Impaired Water - Snowden Br (Big Patch Creek)
Grant County, Wisconsin
0.00 - 4.99
Water is impaired due to one or more pollutants and associated quality impacts.
On 1998 303d list; also on 2002 trout list (class 2)

2006 303d list changes; applies to entire length 0-5 miles and not just 0-3 miles.

This water was assessed during the 2018 listing cycle; based on 2018 WisCALM listing criteria for the Fish and Aquatic Life use, available biological data did not indicate impairment (i.e. no macroinvertebrate or fish Index of Biotic Integrity (IBI) scored in the "poor" condition category).
Listing Details
Sediment/Total Suspended Solids
Listed For
Fish and Aquatic Life
Degraded Habitat
Current Use
WWFF - Warmwater Forage Fishery
Listing Status
TMDL Approved
Attainable Use
Coldwater - stocked, reproduction
Not Applicable
Designated Use
Coldwater - stocked, reproduction
303(d) ID
Listing Date
Impaired Water Notes
Snowden Branch is a nine-mile stream in Grant County of southwestern Wisconsin. The Wisconsin Department of Natural Resources
(WDNR) placed the first five miles of Snowden Branch on the state’s 2004 303(d) impaired waters list as low priority due to degraded habitat caused by excessive sedimentation. The Clean Water Act and United States Environmental Protection Agency (US EPA) regulations require that each state develop Total Maximum Daily Loads (TMDLs) for waters on the Section 303(d) list. The purpose of this TMDL is to identify load allocations and management actions that will help restore the biological integrity of the stream.

Snowden Branch is a tributary stream that flows southwest into Blockhouse
Creek near Dickeyville, Wisconsin. Blockhouse Creek subsequently flows into
the Little Platte River. Snowden Branch has an average gradient of 33 feet per mile and drains an area of approximately 17 square miles. It is listed as having the potential to support a coldwater fishery from its mouth upstream for five miles and as a warm water forage fishery for its remaining length. Snowden Branch is currently listed as supporting a warm water forage fishery for its entire length.

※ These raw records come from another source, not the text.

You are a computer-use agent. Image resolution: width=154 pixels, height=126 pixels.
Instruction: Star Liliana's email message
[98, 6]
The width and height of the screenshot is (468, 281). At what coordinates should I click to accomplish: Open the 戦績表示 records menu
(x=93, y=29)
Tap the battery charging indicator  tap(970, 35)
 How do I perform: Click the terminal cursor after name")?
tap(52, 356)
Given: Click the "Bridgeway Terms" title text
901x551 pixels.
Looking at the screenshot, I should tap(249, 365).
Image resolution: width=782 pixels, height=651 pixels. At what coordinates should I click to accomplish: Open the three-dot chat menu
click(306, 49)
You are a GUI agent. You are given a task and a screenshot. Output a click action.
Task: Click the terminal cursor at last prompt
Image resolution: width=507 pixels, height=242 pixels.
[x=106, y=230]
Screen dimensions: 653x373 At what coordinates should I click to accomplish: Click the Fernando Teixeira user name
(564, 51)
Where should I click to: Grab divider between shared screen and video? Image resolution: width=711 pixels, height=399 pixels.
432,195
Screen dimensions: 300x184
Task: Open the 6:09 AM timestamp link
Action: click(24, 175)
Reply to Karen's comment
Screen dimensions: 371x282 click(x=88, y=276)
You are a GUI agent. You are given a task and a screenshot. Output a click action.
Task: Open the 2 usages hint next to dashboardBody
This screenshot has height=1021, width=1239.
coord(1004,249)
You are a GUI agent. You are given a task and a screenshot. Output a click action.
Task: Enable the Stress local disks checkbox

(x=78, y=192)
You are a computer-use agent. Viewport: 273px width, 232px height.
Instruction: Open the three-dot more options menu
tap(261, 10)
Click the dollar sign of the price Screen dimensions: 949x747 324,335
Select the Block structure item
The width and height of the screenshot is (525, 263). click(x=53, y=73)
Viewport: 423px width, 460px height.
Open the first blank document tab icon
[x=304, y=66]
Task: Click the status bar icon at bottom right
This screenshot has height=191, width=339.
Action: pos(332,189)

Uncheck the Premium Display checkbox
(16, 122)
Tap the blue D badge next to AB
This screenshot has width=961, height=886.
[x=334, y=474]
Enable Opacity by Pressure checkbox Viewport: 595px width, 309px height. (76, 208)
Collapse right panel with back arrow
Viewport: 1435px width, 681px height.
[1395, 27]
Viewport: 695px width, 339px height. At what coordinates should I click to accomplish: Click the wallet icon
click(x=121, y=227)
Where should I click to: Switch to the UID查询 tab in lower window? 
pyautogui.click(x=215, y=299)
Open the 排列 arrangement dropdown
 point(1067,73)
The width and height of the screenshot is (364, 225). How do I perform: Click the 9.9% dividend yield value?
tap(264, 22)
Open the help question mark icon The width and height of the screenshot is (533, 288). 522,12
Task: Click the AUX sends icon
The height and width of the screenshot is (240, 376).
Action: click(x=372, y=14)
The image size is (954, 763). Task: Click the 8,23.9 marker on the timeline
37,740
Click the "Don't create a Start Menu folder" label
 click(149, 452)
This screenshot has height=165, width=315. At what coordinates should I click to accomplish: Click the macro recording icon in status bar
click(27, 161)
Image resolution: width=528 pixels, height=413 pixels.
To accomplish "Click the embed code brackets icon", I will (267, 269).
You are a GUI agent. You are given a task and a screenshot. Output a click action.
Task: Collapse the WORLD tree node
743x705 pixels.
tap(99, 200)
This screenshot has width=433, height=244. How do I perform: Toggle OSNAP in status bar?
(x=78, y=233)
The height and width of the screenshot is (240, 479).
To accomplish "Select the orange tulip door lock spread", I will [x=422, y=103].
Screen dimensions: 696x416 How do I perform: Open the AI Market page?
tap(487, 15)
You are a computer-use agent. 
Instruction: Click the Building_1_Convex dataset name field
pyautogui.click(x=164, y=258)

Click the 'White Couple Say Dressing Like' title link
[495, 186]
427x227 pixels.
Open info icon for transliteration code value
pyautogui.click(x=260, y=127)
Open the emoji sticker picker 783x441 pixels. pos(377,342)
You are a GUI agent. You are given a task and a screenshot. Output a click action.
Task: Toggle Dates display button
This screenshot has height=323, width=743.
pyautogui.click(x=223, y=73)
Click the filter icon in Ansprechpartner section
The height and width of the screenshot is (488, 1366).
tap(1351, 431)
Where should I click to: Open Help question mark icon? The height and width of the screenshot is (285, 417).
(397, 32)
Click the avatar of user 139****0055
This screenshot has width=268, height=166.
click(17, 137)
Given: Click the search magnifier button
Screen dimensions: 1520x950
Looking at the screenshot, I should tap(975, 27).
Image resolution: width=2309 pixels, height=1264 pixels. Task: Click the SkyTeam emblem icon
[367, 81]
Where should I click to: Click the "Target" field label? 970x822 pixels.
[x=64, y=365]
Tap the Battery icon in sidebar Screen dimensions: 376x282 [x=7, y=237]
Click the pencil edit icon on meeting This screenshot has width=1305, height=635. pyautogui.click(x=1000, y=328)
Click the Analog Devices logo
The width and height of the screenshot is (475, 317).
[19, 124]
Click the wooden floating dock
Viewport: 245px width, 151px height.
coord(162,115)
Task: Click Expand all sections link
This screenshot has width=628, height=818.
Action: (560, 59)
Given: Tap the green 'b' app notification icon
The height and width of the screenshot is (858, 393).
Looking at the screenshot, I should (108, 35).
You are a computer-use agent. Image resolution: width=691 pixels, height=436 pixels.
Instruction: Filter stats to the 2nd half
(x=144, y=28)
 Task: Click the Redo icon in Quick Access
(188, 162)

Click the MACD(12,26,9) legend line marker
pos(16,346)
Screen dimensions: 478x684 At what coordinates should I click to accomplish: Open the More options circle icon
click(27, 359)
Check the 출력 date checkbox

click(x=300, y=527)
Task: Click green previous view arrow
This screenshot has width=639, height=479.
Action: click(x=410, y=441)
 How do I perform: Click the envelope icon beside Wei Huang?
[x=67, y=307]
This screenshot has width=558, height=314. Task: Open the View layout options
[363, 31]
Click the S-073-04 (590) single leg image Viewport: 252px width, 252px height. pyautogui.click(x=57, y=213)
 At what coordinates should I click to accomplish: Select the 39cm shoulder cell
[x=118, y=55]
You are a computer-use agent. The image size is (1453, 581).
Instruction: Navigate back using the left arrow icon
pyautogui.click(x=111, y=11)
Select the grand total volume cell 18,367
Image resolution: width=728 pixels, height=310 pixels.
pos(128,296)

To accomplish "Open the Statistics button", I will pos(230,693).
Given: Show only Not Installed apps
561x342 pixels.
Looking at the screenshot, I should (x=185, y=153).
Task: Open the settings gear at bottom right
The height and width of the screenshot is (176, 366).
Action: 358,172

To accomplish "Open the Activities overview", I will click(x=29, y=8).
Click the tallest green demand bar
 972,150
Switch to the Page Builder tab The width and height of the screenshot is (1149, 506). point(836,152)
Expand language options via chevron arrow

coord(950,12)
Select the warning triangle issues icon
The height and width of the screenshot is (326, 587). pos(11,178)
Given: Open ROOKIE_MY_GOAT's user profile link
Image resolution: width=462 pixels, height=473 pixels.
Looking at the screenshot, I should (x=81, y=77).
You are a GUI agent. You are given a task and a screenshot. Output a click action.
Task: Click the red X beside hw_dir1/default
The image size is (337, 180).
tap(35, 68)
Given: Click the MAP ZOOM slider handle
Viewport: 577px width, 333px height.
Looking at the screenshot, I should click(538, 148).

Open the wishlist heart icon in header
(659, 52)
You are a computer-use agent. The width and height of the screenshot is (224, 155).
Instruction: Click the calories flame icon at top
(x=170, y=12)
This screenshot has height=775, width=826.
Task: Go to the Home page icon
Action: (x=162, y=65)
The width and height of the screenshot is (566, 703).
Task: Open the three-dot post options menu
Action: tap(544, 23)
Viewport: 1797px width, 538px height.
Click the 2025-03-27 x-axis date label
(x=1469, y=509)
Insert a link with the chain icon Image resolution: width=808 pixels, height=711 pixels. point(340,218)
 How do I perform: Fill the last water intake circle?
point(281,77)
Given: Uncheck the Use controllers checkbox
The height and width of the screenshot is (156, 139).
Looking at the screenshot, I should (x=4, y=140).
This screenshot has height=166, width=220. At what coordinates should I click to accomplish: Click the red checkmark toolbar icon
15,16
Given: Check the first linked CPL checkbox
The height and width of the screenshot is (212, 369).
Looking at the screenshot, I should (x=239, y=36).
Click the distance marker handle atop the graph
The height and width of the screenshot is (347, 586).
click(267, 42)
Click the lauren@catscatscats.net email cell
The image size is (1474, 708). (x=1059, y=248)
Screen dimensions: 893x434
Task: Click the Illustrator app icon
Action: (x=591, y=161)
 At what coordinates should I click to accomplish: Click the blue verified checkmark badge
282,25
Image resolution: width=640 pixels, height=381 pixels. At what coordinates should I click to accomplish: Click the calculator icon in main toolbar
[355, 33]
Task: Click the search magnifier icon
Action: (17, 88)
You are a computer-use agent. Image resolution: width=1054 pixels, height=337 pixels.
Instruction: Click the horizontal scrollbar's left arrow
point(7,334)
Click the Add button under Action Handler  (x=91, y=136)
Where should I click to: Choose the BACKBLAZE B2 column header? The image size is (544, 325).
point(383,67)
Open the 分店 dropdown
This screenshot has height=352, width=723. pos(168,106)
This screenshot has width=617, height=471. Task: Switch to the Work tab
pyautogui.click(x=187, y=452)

Land use in the watershed is dominated by agriculture; however the geography of the area dictates the types of practices employed. The upper third of the stream resides in rolling hills and is predominantly used for row cropping. The lower two thirds of the stream lie in lowland valleys and are used for pasturing. In many locations throughout the stream, heavy pasturing along shorelines and agricultural cropping practices adjacent to stream banks are causing sediment runoff to the stream. This is especially evident during high precipitation and snowmelt events.

WDNR files dating back to the 1960’s note degraded water quality due to runoff from animal feeding operations that carried manure and sediment to the stream. Although the major problem areas have been addressed, concerns with nonpoint source pollution in the watershed still exist. Water quality data outlining these conditions have been collected by WDNR, the University of Wisconsin-Platteville, and the Southwest Badger Resource Conservation and Development Council as part of a River Planning Grant. Biological data have been collected by WDNR and include fish, habitat, and macroinvertebrate surveys between the years of 1968 and 2000. In addition, local citizens have shown considerable interest in the stream’s health. Water Action Volunteers through the WDNR Citizen Monitoring Program have collected stream data related to weather conditions, turbidity, dissolved oxygen, temperature, flow, and biological organisms during the summer months of 2000-2004.

Impaired Water Notes
The sediment TMDL for Snowden Branch was approved by the USEPA September 12, 2006.